There are two sides to this pancake.

I highly value having an organized spice cabinet.

Your eyes tell you it’s true: she has acquired matching, stackable plastic containers to organize her spices. These are restaurant take out dishes, so either the family has had a lot of coleslaw lately, or she’s got a friend at Terry Lynn’s Delicatessen down the road.  She hasn’t alphabetized them (please, no) but you know she’s about to tell you where to get the best prices on the spices.

I think you must be getting to know me.

Buy spices in bulk if you possibly can. If you live in the city, you can find great prices at Whole Foods. If you live in rural Kansas, drive by Glenn’s Bulk Foods smack dab in the middle of nowhere Reno county.  There you will find bulk spices, health foods and large bags of Lucky Charms marshmallows–all sitting cozily and neighborly next to one another in the two-aisle Mennonite shop.  You can also find good deals on spices in the ethnic food aisle at some big Walmarts.

STORED DATA:
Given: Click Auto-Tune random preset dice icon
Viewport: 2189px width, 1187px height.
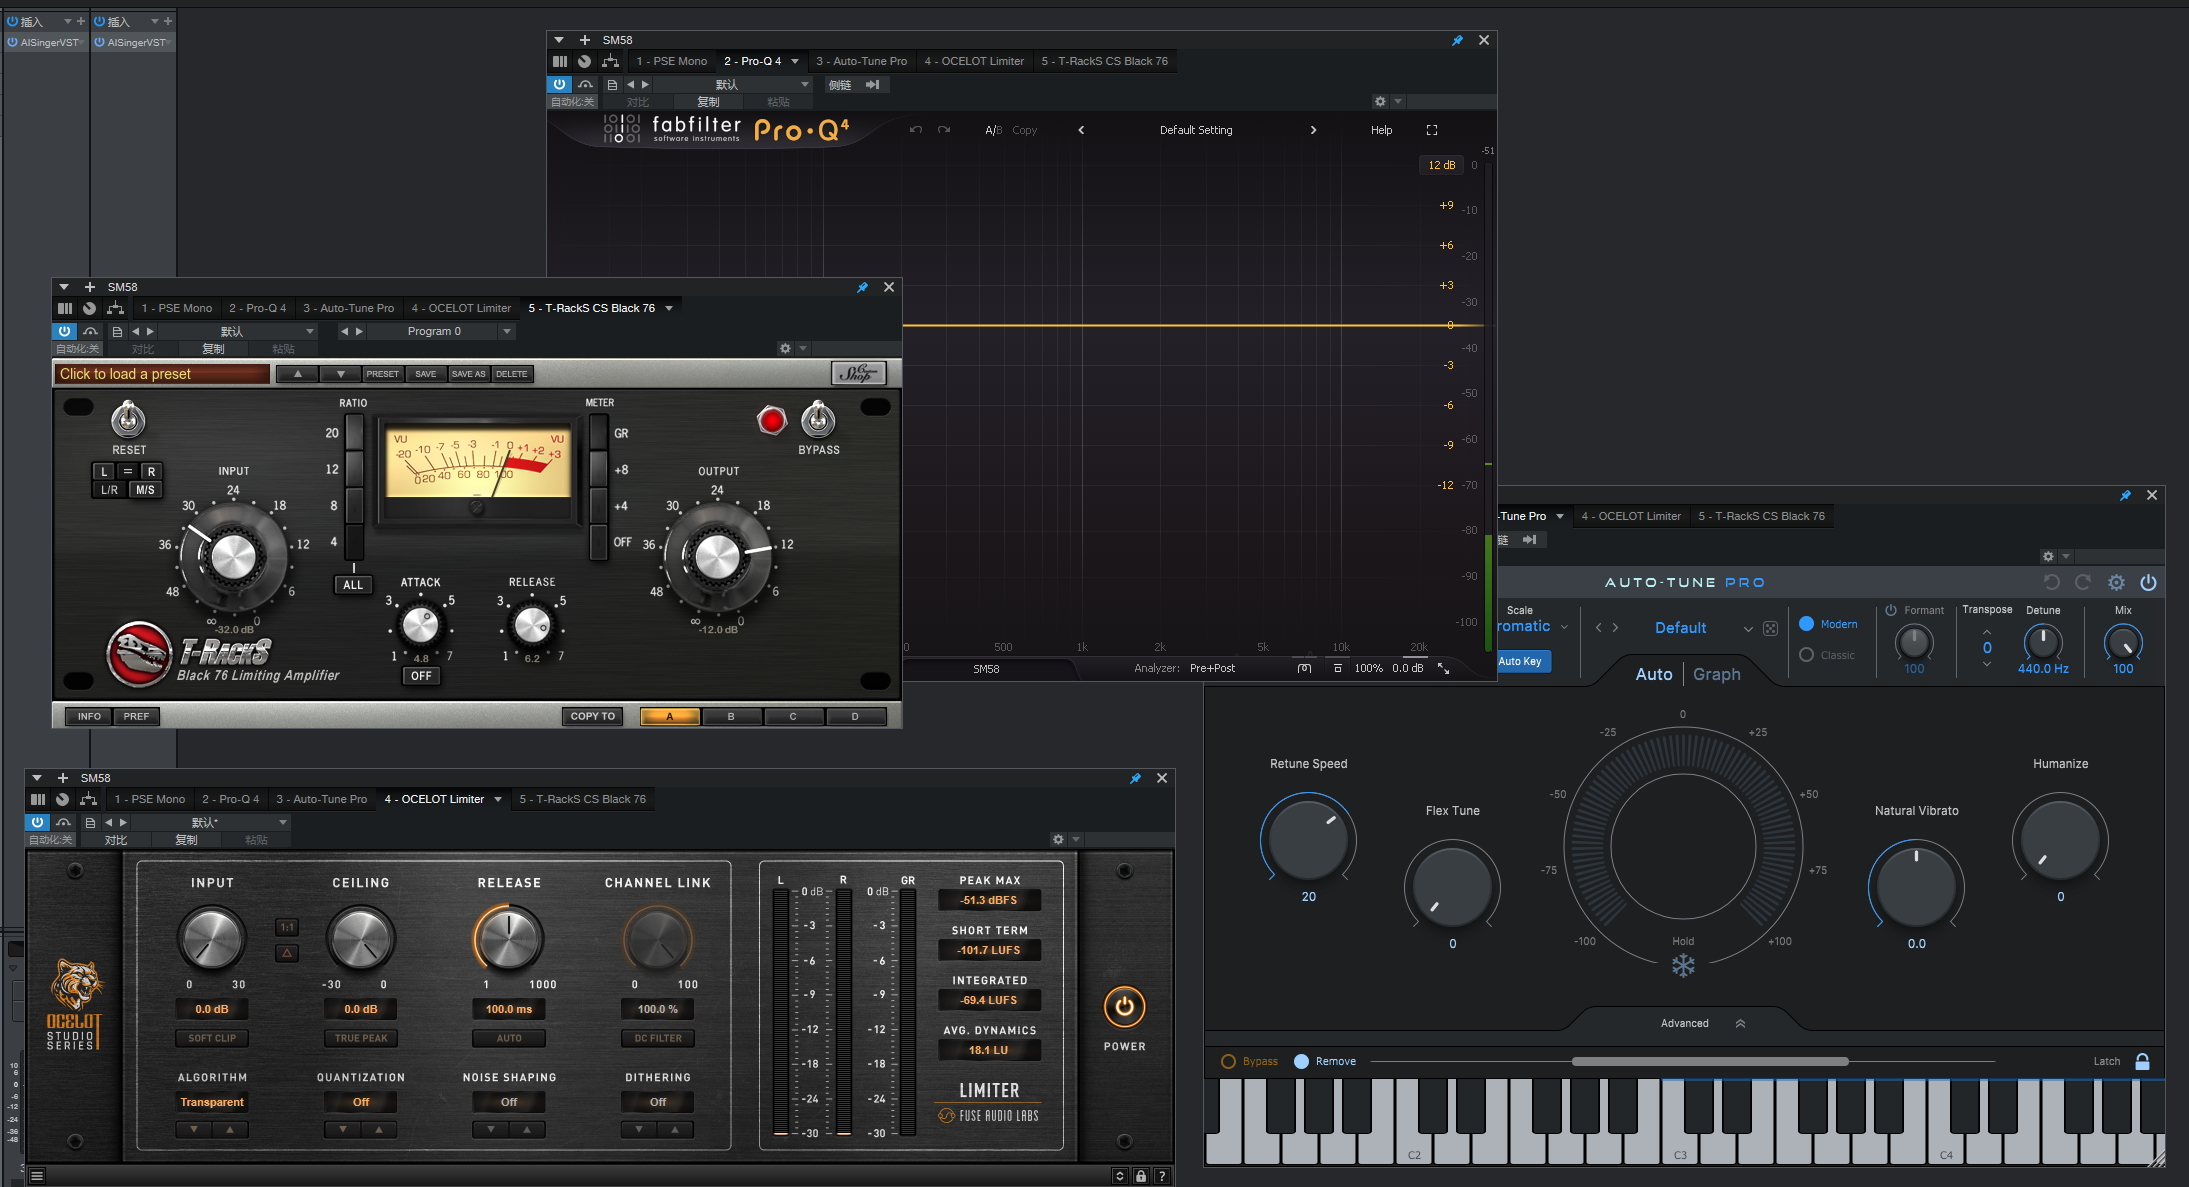Looking at the screenshot, I should pyautogui.click(x=1770, y=628).
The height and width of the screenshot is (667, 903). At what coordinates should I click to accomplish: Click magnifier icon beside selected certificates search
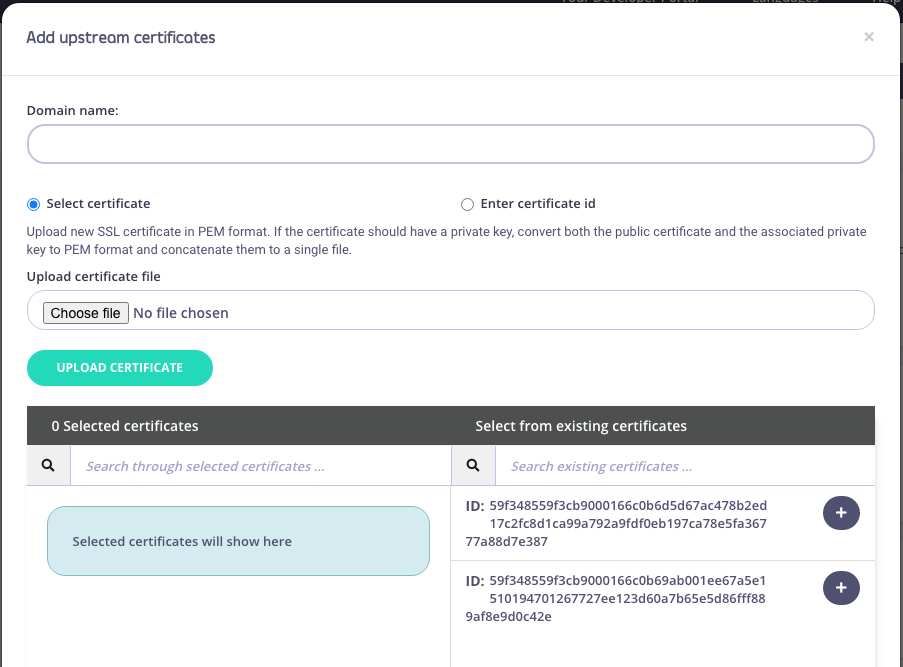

GOALS:
(1) Sum up the spice cabinet post in two sentences.
(2) Write the next few sentences of the spice cabinet post.

RESULTS IN ORDER:
(1) The writer keeps spices organized in matching, stackable plastic take-out containers but doesn't alphabetize them. The writer advises buying spices in bulk and names Whole Foods in the city, Glenn's Bulk Foods in rural Reno County, Kansas, and the ethnic food aisle at some big Walmarts as places with good prices.

(2)
Despite my love for keeping ducks in a row, I find the random part of the concrete-randomness of me taking over.

 Here is my spice cabinet, today.

And here am I.

And THAT is the part of me that should be doing Latin and working out the equation for photosynthesis, reading “The Red Badge of Courage” and planning how to occupy the four year old during homeschool so that she isn’t trying to jimmy the locks on the stationwagon with bobbypins…again; but instead is writing to fellow consumers of affordable food.

Well, it can’t be all beans and games around here, so I am headed back to studies.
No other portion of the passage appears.